*MATERIAL SHOWN*.
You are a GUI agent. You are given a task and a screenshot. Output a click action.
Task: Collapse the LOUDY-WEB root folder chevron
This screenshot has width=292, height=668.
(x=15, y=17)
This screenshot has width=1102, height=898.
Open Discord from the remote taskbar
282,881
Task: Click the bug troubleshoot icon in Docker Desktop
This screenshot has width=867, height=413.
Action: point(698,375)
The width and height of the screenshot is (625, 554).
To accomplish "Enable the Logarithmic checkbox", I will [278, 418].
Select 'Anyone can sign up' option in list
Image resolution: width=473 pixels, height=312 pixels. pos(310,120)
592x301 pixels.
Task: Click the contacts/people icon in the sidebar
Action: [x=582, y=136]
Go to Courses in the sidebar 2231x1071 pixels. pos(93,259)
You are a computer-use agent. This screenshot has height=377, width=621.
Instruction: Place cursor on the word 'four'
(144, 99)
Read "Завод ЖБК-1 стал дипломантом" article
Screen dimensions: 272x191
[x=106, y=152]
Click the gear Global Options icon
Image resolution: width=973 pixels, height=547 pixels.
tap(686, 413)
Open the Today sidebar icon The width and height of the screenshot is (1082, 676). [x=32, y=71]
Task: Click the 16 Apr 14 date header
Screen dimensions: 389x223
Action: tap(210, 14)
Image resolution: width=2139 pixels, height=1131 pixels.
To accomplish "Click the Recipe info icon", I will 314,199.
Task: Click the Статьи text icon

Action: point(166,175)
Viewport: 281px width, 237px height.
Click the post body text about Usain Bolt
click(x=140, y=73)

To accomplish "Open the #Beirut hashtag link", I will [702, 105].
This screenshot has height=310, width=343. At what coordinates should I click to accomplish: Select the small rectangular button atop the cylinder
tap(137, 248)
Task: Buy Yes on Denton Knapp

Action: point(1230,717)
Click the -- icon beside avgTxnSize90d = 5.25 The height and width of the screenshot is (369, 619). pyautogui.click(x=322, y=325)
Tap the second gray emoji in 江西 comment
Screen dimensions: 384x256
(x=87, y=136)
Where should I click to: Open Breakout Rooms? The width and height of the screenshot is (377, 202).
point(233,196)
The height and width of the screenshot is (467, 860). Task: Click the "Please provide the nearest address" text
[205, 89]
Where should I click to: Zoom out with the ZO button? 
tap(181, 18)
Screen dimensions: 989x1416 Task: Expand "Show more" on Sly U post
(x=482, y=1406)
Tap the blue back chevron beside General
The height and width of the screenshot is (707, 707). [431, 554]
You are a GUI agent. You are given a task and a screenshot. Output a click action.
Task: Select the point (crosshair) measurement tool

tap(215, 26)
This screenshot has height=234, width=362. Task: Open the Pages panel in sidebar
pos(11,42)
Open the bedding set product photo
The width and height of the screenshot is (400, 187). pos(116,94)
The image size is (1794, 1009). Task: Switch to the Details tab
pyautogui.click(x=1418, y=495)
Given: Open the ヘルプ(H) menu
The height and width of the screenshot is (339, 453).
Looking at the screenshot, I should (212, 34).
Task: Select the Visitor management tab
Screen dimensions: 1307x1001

*BRIEF*. Reproduce every item above word for word, keeping each line as it stands.

*WRITTEN SOLUTION*.
You are a GUI agent. You are given a task and a screenshot. Output a click action.
Task: Collapse the LOUDY-WEB root folder chevron
This screenshot has width=292, height=668.
(x=15, y=17)
This screenshot has width=1102, height=898.
Open Discord from the remote taskbar
282,881
Task: Click the bug troubleshoot icon in Docker Desktop
This screenshot has width=867, height=413.
Action: point(698,375)
The width and height of the screenshot is (625, 554).
To accomplish "Enable the Logarithmic checkbox", I will [278, 418].
Select 'Anyone can sign up' option in list
Image resolution: width=473 pixels, height=312 pixels. pos(310,120)
592x301 pixels.
Task: Click the contacts/people icon in the sidebar
Action: [x=582, y=136]
Go to Courses in the sidebar 2231x1071 pixels. pos(93,259)
You are a computer-use agent. This screenshot has height=377, width=621.
Instruction: Place cursor on the word 'four'
(144, 99)
Read "Завод ЖБК-1 стал дипломантом" article
Screen dimensions: 272x191
[x=106, y=152]
Click the gear Global Options icon
Image resolution: width=973 pixels, height=547 pixels.
tap(686, 413)
Open the Today sidebar icon The width and height of the screenshot is (1082, 676). [x=32, y=71]
Task: Click the 16 Apr 14 date header
Screen dimensions: 389x223
Action: tap(210, 14)
Image resolution: width=2139 pixels, height=1131 pixels.
To accomplish "Click the Recipe info icon", I will 314,199.
Task: Click the Статьи text icon

Action: point(166,175)
Viewport: 281px width, 237px height.
Click the post body text about Usain Bolt
click(x=140, y=73)

To accomplish "Open the #Beirut hashtag link", I will [702, 105].
This screenshot has height=310, width=343. At what coordinates should I click to accomplish: Select the small rectangular button atop the cylinder
tap(137, 248)
Task: Buy Yes on Denton Knapp

Action: point(1230,717)
Click the -- icon beside avgTxnSize90d = 5.25 The height and width of the screenshot is (369, 619). pyautogui.click(x=322, y=325)
Tap the second gray emoji in 江西 comment
Screen dimensions: 384x256
(x=87, y=136)
Where should I click to: Open Breakout Rooms? The width and height of the screenshot is (377, 202).
point(233,196)
The height and width of the screenshot is (467, 860). Task: Click the "Please provide the nearest address" text
[205, 89]
Where should I click to: Zoom out with the ZO button? 
tap(181, 18)
Screen dimensions: 989x1416 Task: Expand "Show more" on Sly U post
(x=482, y=1406)
Tap the blue back chevron beside General
The height and width of the screenshot is (707, 707). [431, 554]
You are a GUI agent. You are given a task and a screenshot. Output a click action.
Task: Select the point (crosshair) measurement tool

tap(215, 26)
This screenshot has height=234, width=362. Task: Open the Pages panel in sidebar
pos(11,42)
Open the bedding set product photo
The width and height of the screenshot is (400, 187). pos(116,94)
The image size is (1794, 1009). Task: Switch to the Details tab
pyautogui.click(x=1418, y=495)
Given: Open the ヘルプ(H) menu
The height and width of the screenshot is (339, 453).
Looking at the screenshot, I should (212, 34).
Task: Select the Visitor management tab
Screen dimensions: 1307x1001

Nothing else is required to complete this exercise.